Yes, it’s pretty shocking: About one-third of all food that is produced remains uneaten, ether because it’s thrown away, rots, or otherwise doesn’t get to the people who want to eat it. The sources differ widely by country, sometimes it’s a lack of refrigeration, lack of storage, grain silos, and so on. In the United States, a family of four wastes on average $1,600 worth of produce a year. That’s a pretty big incentive to act.
It always surprises people that if the emissions associated with food loss were a country, it would be the third largest emitter in the world.
Let’s talk about what you are seeing in terms of policy responses.

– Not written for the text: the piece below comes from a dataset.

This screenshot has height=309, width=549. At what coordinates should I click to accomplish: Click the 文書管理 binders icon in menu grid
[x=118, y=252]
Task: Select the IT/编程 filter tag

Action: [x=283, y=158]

One of the joys and complications of working on a global study is that the policy responses are going to look very different wherever you are. We talked earlier about the climate impacts of nitrogen fertilizer use. One policy that has really been effective has been the 1991 European Union Nitrates Directive. Now, when it was passed, it was designed to reduce nitrogen runoff because agricultural sources of runoff were one of the main causes of water pollution in Europe. Since then, fertilizer applications per hectare have decreased by about half, yet crop yields have continued to increase as they were before. It’s just one example of a relatively large geographically scaled policy that is working. While it wasn’t specifically designed to address emissions, it most certainly has had emissions benefits.
We can look at farmers choosing different production pathways. Like in some cases adding more crop rotations into their planning or using agroecological approaches, such as planting hedgerows, agroforestry, and more. Honestly, there really is a huge amount that can be done. But it’s important to stress that no single action is going to solve the problem.

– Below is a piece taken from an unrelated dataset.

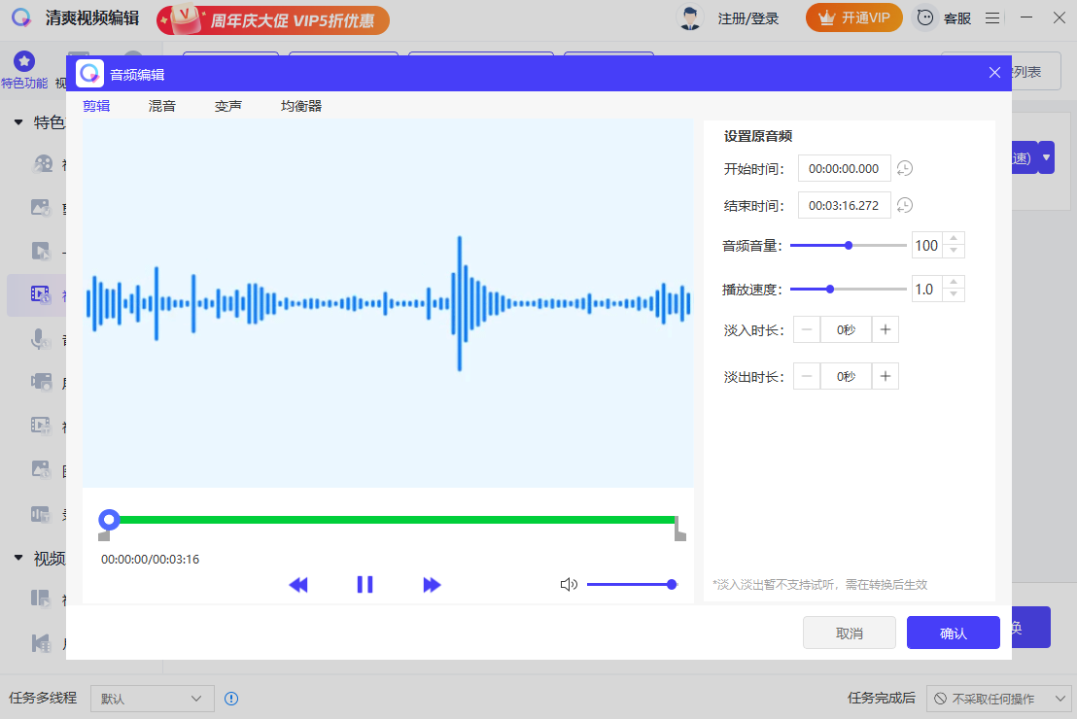Click the history clock icon beside 结束时间
The image size is (1077, 719).
904,205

One of the big food-climate debates is about soil carbon sequestration and livestock. What do you think about those who argue for livestock’s ability to rehabilitate soils?
We know for sure we can be doing a lot better in terms of soil carbon storage. And we are seeing incredible results from a range of strategies, like some I mentioned: planting cover crops, intercropping, and silvopasture, planting hedges between fields that can prevent soil loss—and more. All of these can help sequester more carbon in the soil, but I think the key message should be: Soil carbon sequestration is part of the solution, but it isn’t the only solution.
Now, for the debate about cows! The instances where I’ve seen cows or other ruminants’ potential to be net negative in terms of greenhouse gas emissions—after accounting for methane emissions—is over short timescales, in certain conditions, on previously degraded land. So, yes, it may be possible for cows to play a helpful role, but in a limited way. How the cows are raised matters; but how many cows you’re raising matters more.
Do you feel like any parts of your paper have been misunderstood as this complex story gets translated for the general public?
I actually think the coverage has been good. There are basically three main points and I think the media has been capturing them well: One, food matters to climate and if we continue eating the way we are, it will result in catastrophic climate change; two, there is a lot we can do; third, everyone has a role to play—consumers, businesses, food processors, everyone.
I know one question those who work on climate often gets asked is, “Are you optimistic or pessimistic?”—but, I feel I should ask the same of you.
I’m laughing because it’s an uncomfortable question to answer. We are starting to move in the right direction, but honestly, we’re not moving anywhere close to as fast as we need to. We need to start acting now. It would have been great to have made these changes years ago, but we didn’t.
Right. As they say, the best time to plant a tree was 10 years ago. The second best time is today.
Exactly.
This interview has been edited for length and clarity.